TEXT EXCERPT:
========================

# when to stop breeding



## brown7683 (May 9, 2011)

So when is the latest you can hatch YB's for YB racing season. My YB season starts around middle of august so when should I stop raising YB's


----------



## Paragon Loft (Jun 27, 2009)

hey brown is all up to you,i stop at the end of this month,any eggs that are laid after the 31st are discarted of cource there are exeptions to this .but is up to you every one is different good luck.


----------



## spirit wings (Mar 29, 2008)

how old do you want your yb's to be when you send them off to a race to be able to compete? a squeaker just out of the loft can't do it. so how long do you give your yb's to get some muscle and in shape to make a distance? count back and do the math.


----------



## ace in the hole (Nov 27, 2007)

If the young birds are 4 months old at the start of the races you should be good if they are trained properly. That would put your last young for the team hatching by mid April.


----------



## Neil T (Mar 18, 2012)

Hi Brown,
If you are new and do not have many pairs you could breed with the last bird born up to about June 7th, but you would not be able to race the birds born in May and June in all the races. Also, you need to train the later ones together and merge them in with your earlier hatches for training when they are ready to train together. Later in the young bird race season you will find that most fliers are running a little short on birds because some can get lost in the races, so this should keep you flying throughout the young bird season and leave you with enough birds for old birds next year.


----------



## SmithFamilyLoft (Nov 22, 2004)

spirit wings said:


> how old do you want your yb's to be when you send them off to a race to be able to compete? a squeaker just out of the loft can't do it. so how long do you give your yb's to get some muscle and in shape to make a distance? count back and do the math.


 I agree, a squab in the nest, or a YB just weaned ain't gonna cut it. So I would think that 4 months old is really about as young as I would go. So...count backwards 120 days from your first race. Which means you got a couple more weeks if your 1st race is middle of August.


----------



## ThaoLoft (Feb 28, 2012)

How many Yb's should you have during breeding season? or is it that you just keep breeding until you feel like its a good time to stop?


----------



## SmithFamilyLoft (Nov 22, 2004)

ThaoLoft said:


> How many Yb's should you have during breeding season? or is it that you just keep breeding until you feel like its a good time to stop?


Depends on how large or how many lofts and sections you have. That will determine how many breeders you have, and the number of breeders will determine how many YB's you can produce in 2 or 3 rounds. Some people produce a couple dozen or less, while others produce hundreds.

========================

DATASET CONTENT:
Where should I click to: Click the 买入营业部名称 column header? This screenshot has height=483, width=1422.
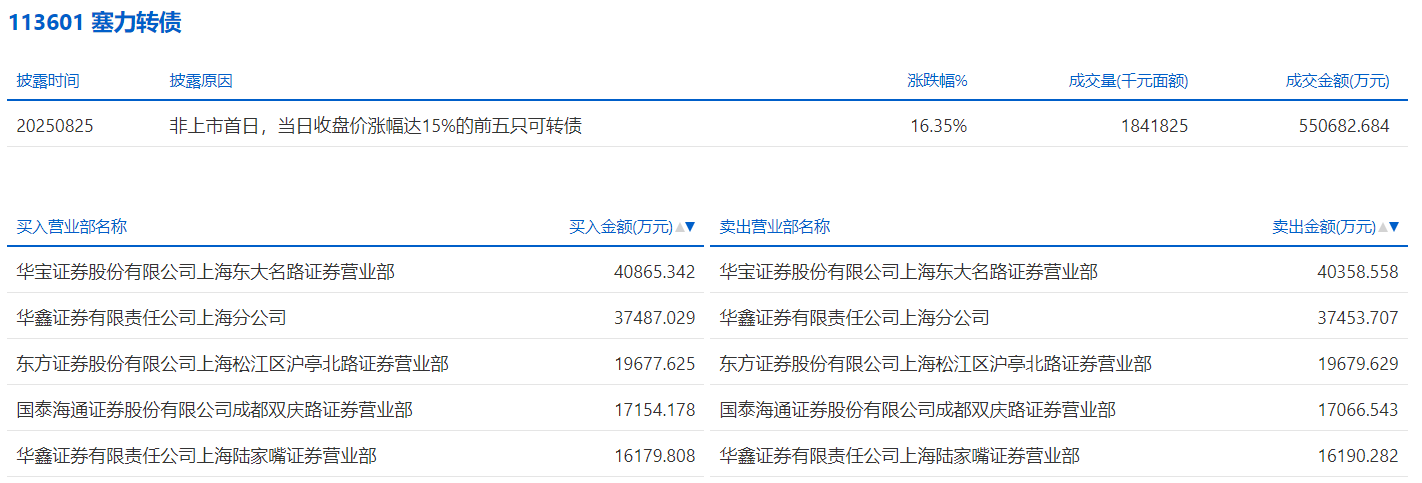[71, 227]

========================

OBJECTIVES:
A – Answer these questions from the breeding thread:
(i) When does brown7683's young bird season start?
(ii) What age does ace in the hole give for young birds at the start of the races?
(iii) How many days does SmithFamilyLoft count back from the first race?
B – Rewrite the part of the breeding thread that opens with the words containing "## Paragon Loft" and closes with "different good luck.", swapping "end of this month" for "middle of next month".
C – In one to three sentences, explain why Neil T says in the breeding thread that breeding up to about June 7th should keep a flier racing through the young bird season.
The data stands apart from the breeding thread.

ANSWER SET:
A –
(i) Around the middle of August.
(ii) Four months old.
(iii) 120 days.

B –
## Paragon Loft (Jun 27, 2009)

hey brown is all up to you,i stop at the middle of next month,any eggs that are laid after the 31st are discarted of cource there are exeptions to this .but is up to you every one is different good luck.

C – Later in the young bird season, most fliers run a little short on birds because some get lost in the races. The later-hatched birds fill that gap, so the flier can keep racing all season and still have enough birds for old birds the next year.